Dr Karl-Erik Sveiby, often described as one of the ‘founding fathers’ of Knowledge Management, famously said, “Organisations compete in two markets: for clients and for talented people.”

The problem is, even after your organisation has attracted the best talent, how do you keep them inspired? Especially the restless Millennials?

And what about the not-so-talented but devoted workhorses who have supported your organisation for decades, how do you get them to change their behaviour in order to meet the challenges of a VUCA world?

It is behavioural change that defines the fulcrum of success in business today, in an era where all businesses have become ‘service’ businesses due to social media.

How to achieve behaviour change at all levels?

Indranil Chakraborty, with his decades of experience at Unilever and the Tata and Mahindra Groups, has a startling tool as an answer: storytelling.

His book, ‘Stories at Work’ is an indispensable handbook for professional managers, CEOs, HR heads in large organisations as well as leaders-in-a-hurry in small start-ups.

Why?

Because, IC, as he is famously known, presents incontrovertible proof that the ‘science of storytelling’ can change behaviour like no PowerPoint presentation can, even if it’s stuffed to the gills with data.

Stories at Work is a rich mix of, well, stories, and science, of reason and emotion, of the left-side and the right side of the brain, of the macro view and the micro view.

IC presents the neurological roots (E.g.: neural coupling) of storytelling and more important, story-listening. He presents data to support how stories inspire action. He explains the concept of anti-stories, that product of cynical minds as well as intelligent minds, and how to tackle them.

In doing so, IC explains the complex relationships between the four Ws and the one H.

He explains how ‘why, what and how’ are opinion-generating, while ‘when and where’ are story generating.
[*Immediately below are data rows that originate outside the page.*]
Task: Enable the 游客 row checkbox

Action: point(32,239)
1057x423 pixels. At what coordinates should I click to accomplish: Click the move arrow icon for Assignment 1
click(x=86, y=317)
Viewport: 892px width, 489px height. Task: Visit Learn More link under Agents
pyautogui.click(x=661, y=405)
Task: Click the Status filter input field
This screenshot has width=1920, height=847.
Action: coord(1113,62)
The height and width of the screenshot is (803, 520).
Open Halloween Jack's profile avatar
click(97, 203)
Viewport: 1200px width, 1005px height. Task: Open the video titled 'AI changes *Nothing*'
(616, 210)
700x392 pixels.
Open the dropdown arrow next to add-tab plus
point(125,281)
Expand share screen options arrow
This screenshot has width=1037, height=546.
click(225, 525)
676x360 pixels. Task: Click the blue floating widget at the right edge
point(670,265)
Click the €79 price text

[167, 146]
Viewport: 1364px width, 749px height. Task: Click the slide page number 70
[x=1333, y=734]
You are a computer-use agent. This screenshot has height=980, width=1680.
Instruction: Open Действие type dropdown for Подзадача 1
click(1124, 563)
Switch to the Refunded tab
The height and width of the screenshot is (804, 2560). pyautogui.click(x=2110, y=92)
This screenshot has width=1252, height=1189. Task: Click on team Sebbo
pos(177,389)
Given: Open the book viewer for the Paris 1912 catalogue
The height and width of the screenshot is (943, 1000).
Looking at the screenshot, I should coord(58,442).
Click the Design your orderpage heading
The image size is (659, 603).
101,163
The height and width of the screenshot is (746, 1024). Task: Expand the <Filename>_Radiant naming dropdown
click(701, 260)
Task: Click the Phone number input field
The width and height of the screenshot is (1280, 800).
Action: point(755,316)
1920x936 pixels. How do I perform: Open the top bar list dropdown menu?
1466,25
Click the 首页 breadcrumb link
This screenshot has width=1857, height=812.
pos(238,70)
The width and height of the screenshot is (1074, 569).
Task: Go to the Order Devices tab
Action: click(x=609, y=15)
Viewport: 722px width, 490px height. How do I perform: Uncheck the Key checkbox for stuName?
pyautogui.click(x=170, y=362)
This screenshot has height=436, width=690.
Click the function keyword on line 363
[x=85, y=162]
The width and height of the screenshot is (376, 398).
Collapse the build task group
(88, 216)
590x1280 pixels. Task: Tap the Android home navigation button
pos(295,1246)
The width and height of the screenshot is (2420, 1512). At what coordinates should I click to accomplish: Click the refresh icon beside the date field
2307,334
But the ‘why’ of storytelling itself is beyond doubt: there are clear five advantages to storytelling in a business context.

You will discover answers with examples to familiar contexts of cascading a new strategy, aligning employee behaviour to organisational values, managing change, and even creating an energised sales force.

We are familiar with the ‘half-life of messaging’: the number of days it takes for all receivers to forget half of what they heard, leave alone practise! Storytelling can change that. We are familiar with a new HR head attempting to align employee behaviour through workshops that don’t seem to work: storytelling can change that. And yes, creating a winning sales force can also be achieved through the science of storytelling. The book showcases how winning organisations like Ritz-Carlton harness this new tool.

What is also commendable (which is why I refer to it as a handbook) is that the book does not stop at providing a glimpse of this new science: it actually teaches you, if you are serious enough that is, how to become a story-listener, how to become a storyteller; how to hoard and harvest stories; how to create a storytelling organisation.

Is there anything more we could have asked for from a book? Yes. Visuals of the positivity IC has spread through over 1,500 senior executives trained by him, since 2013. How did the teams feel AFTER they attended the sessions? How did anybody feel?

But that’s carping: if you wish to open a new door to organisational change, start by reading a copy of Stories at Work.

I did.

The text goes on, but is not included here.